(Records from a collection)
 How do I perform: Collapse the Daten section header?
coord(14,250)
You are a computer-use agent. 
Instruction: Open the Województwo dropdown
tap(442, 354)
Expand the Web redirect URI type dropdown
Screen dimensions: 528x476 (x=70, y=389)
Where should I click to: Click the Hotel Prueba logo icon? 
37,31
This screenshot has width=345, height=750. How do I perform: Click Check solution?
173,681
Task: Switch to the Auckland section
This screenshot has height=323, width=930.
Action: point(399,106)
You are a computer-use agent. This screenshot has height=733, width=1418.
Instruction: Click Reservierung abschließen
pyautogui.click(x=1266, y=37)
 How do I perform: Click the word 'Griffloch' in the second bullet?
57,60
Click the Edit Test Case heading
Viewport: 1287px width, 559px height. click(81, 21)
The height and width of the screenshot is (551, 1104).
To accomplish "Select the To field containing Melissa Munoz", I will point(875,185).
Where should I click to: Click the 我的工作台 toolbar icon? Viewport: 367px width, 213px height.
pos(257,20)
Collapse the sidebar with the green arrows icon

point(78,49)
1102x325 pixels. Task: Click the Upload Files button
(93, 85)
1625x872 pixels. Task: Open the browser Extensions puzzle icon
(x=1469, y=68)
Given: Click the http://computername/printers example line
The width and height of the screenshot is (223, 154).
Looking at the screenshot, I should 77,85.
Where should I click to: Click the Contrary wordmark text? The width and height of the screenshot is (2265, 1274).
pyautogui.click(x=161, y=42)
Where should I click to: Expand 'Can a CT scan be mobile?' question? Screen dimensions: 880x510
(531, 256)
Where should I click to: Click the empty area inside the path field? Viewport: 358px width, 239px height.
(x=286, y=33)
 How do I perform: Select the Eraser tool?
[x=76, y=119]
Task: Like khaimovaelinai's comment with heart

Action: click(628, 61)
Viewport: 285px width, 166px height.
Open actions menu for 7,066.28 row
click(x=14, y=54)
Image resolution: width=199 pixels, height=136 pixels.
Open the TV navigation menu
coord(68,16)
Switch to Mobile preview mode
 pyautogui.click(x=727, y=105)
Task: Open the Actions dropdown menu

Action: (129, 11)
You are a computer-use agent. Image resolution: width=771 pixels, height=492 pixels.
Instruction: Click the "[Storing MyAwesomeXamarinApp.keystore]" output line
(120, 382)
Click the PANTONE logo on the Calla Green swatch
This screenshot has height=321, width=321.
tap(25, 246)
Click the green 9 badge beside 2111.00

Task objective
All the records above need to be set down again exactly as they were given.

Exercise solution
 How do I perform: Collapse the Daten section header?
coord(14,250)
You are a computer-use agent. 
Instruction: Open the Województwo dropdown
tap(442, 354)
Expand the Web redirect URI type dropdown
Screen dimensions: 528x476 (x=70, y=389)
Where should I click to: Click the Hotel Prueba logo icon? 
37,31
This screenshot has width=345, height=750. How do I perform: Click Check solution?
173,681
Task: Switch to the Auckland section
This screenshot has height=323, width=930.
Action: point(399,106)
You are a computer-use agent. This screenshot has height=733, width=1418.
Instruction: Click Reservierung abschließen
pyautogui.click(x=1266, y=37)
 How do I perform: Click the word 'Griffloch' in the second bullet?
57,60
Click the Edit Test Case heading
Viewport: 1287px width, 559px height. click(81, 21)
The height and width of the screenshot is (551, 1104).
To accomplish "Select the To field containing Melissa Munoz", I will point(875,185).
Where should I click to: Click the 我的工作台 toolbar icon? Viewport: 367px width, 213px height.
pos(257,20)
Collapse the sidebar with the green arrows icon

point(78,49)
1102x325 pixels. Task: Click the Upload Files button
(93, 85)
1625x872 pixels. Task: Open the browser Extensions puzzle icon
(x=1469, y=68)
Given: Click the http://computername/printers example line
The width and height of the screenshot is (223, 154).
Looking at the screenshot, I should 77,85.
Where should I click to: Click the Contrary wordmark text? The width and height of the screenshot is (2265, 1274).
pyautogui.click(x=161, y=42)
Where should I click to: Expand 'Can a CT scan be mobile?' question? Screen dimensions: 880x510
(531, 256)
Where should I click to: Click the empty area inside the path field? Viewport: 358px width, 239px height.
(x=286, y=33)
 How do I perform: Select the Eraser tool?
[x=76, y=119]
Task: Like khaimovaelinai's comment with heart

Action: click(628, 61)
Viewport: 285px width, 166px height.
Open actions menu for 7,066.28 row
click(x=14, y=54)
Image resolution: width=199 pixels, height=136 pixels.
Open the TV navigation menu
coord(68,16)
Switch to Mobile preview mode
 pyautogui.click(x=727, y=105)
Task: Open the Actions dropdown menu

Action: (129, 11)
You are a computer-use agent. Image resolution: width=771 pixels, height=492 pixels.
Instruction: Click the "[Storing MyAwesomeXamarinApp.keystore]" output line
(120, 382)
Click the PANTONE logo on the Calla Green swatch
This screenshot has height=321, width=321.
tap(25, 246)
Click the green 9 badge beside 2111.00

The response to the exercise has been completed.